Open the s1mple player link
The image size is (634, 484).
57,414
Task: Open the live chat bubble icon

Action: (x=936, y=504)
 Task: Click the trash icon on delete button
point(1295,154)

• • • • • • •

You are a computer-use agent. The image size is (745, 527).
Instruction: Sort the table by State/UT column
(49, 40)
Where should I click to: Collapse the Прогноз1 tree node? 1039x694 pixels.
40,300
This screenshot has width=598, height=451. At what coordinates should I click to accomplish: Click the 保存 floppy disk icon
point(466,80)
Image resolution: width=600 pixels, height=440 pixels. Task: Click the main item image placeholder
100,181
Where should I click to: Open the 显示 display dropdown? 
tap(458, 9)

• • • • • • •

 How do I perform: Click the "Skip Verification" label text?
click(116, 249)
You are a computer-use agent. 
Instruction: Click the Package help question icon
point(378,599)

• • • • • • •

TRY IT: Sift the material for lines that include the word "computer", and copy each one.

ANSWER TO THE PROBLEM:
You are a computer-use agent. The image size is (745, 527).
You are a computer-use agent. 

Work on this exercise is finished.